Personal information
- Full name: Daniel Beau Kuzemka
- Date of birth: September 23, 1998 (age 27)
- Place of birth: Clifton, Virginia, United States
- Height: 6 ft 1 in (1.85 m)
- Position: Goalkeeper

Team information
- Current team: Charleston Battery
- Number: 24

Youth career
- 2015–2017: Bethesda-Olney

College career
- Years: Team / Apps / (Gls)
- 2017–2019: Clemson Tigers / 5 / (0)
- 2020–2021: Charlotte 49ers / 23 / (0)

Senior career*
- Years: Team / Apps / (Gls)
- 2022–: Charleston Battery / 9 / (0)

= Daniel Kuzemka =

American soccer player (born 1998)

Daniel Beau Kuzemka (born September 23, 1998) is an American soccer player who currently plays for USL Championship side Charleston Battery.

==Playing career==
===Youth and college===
Kuzemka attended high school at Centreville High School, where he was the number one ranked goalkeeper in the Mid-Atlantic Region.

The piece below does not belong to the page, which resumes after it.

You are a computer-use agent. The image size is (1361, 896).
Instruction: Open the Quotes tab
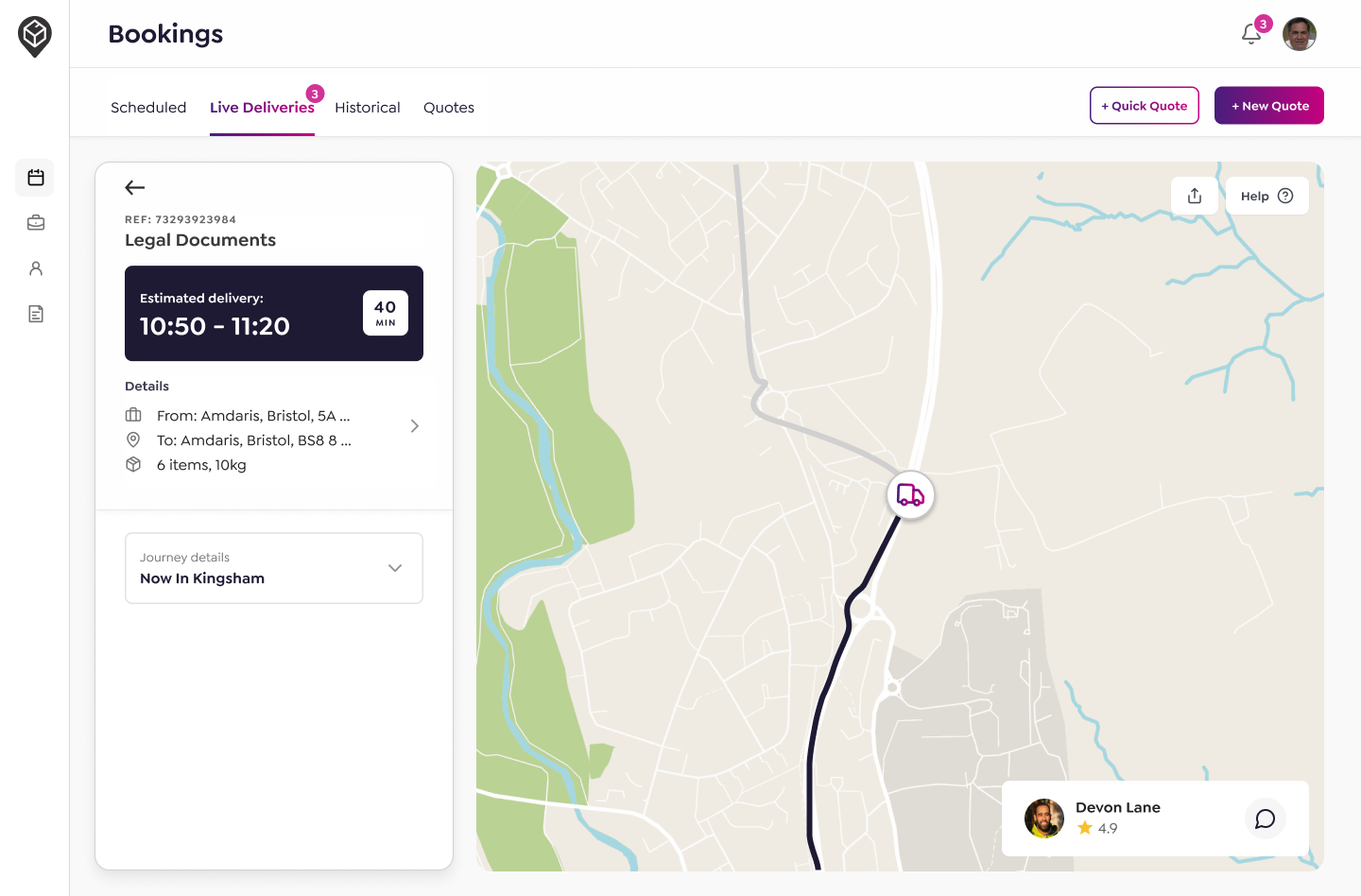pos(449,108)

He also played club soccer for USSDA side Bethesda-Olney.

In 2017, Kuzemka attended Clemson University to play college soccer. In three seasons with the Tigers, Kuzemka made five appearances, missing the 2018 season due to injury. He transferred to the University of North Carolina at Charlotte in 2020, going on to make 23 appearances for the 49ers and was named Conference USA All-Academic Team in his senior year.

===Professional===
On April 14, 2022, Kuzemka signed with USL Championship side Charleston Battery. He made his professional debut on June 4, 2022, starting in a 3–4 loss to Indy Eleven. He recorded his first professional clean sheet on August 31, 2022, during a 0–0 draw with Pittsburgh Riverhounds. Following the 2022 season, Kuzemka entered free agency. He re-signed with the club a few weeks later.